So the PFC section will be an autonomous unit which produces about 300-350 VDC over a nominal 100-250 VAC (or 140-300 VDC) input range, probably using an isolated boost flyback converter. and high frequency dedicated controller like the MC34262. It may have the ability to measure the input voltage and also be controllable to some extent. The same basic circuit may be used for my purposes of boosting 12, 24, 36, or 48 VDC battery packs to 120-600 VDC for DC link bus voltage for a VFD rated 208/240 or 480 VAC. It will also have an EVSE interface and primary connect/disconnect using a two pole contactor.

The charger section may be a simple buck converter that will monitor battery pack voltage and charging current, as well as temperature and BMS status, and perform charging according to a preset and programmable protocol or algorithm. The main processor will probably be located here, and it may communicate with a computer or tablet device via isolated USB or Bluetooth. If there will be a separate processor in the PFC unit, they may communicate using a serial connection over a digital isolator, or simple optocouplers.

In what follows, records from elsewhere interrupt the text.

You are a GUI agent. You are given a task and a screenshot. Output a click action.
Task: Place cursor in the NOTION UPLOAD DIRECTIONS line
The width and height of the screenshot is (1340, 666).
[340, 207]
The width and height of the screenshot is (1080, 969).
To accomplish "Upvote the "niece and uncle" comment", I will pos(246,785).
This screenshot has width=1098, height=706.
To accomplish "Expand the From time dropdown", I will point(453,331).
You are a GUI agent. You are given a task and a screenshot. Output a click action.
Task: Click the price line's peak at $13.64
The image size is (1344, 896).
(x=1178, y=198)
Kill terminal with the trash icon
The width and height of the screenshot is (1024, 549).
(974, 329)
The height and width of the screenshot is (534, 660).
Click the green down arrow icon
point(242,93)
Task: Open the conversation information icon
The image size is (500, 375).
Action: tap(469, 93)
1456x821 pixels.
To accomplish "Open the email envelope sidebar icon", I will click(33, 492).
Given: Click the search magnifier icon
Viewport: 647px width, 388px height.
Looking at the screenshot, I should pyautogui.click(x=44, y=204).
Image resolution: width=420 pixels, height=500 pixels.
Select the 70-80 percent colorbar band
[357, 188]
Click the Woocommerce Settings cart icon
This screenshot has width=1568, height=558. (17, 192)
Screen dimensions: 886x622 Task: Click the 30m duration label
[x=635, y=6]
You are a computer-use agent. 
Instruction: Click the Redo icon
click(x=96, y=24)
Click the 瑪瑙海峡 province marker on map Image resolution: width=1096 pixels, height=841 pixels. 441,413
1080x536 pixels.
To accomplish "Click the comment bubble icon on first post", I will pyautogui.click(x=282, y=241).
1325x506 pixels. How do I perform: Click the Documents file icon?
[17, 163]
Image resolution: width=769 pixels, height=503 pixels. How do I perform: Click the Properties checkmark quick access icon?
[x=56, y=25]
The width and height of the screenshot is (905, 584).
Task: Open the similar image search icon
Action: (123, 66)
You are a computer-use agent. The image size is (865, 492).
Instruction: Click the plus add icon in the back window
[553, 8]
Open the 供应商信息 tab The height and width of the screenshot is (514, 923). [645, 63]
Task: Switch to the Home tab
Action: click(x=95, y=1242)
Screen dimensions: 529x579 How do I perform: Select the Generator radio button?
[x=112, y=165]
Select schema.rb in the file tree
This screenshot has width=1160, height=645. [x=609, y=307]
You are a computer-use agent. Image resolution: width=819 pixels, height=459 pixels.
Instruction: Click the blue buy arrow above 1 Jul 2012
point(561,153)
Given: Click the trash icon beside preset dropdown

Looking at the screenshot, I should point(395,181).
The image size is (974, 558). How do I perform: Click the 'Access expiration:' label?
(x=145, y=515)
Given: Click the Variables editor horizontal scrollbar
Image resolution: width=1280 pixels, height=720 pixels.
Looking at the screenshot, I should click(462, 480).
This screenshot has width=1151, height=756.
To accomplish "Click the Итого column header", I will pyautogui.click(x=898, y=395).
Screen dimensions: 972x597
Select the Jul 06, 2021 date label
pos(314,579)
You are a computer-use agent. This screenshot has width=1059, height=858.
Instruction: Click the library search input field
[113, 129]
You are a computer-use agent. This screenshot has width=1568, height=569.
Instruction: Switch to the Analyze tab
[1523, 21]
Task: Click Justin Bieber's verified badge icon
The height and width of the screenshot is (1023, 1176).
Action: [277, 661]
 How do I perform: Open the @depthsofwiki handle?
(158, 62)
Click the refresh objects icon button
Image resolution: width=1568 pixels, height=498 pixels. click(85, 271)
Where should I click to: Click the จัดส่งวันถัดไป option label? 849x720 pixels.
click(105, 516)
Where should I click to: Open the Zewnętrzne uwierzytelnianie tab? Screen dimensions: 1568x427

Here, too, the PWM will be controlled using cycle-by-cycle sensing of the inductor current to avoid saturation problems and destructive currents when charging the output capacitor bank. But I don't think nearly so much capacitance will be needed. The current through the inductor (and into the battery pack) can be controlled so that it maintains continuous conduction with set-points perhaps 5% above and below nominal, and this small amount of ripple is insignificant. At the point of CV charging, the monitored current would just need to be set back to C/10 or whatever is required, and the output voltage can be monitored to assure that it is close to the ideal value.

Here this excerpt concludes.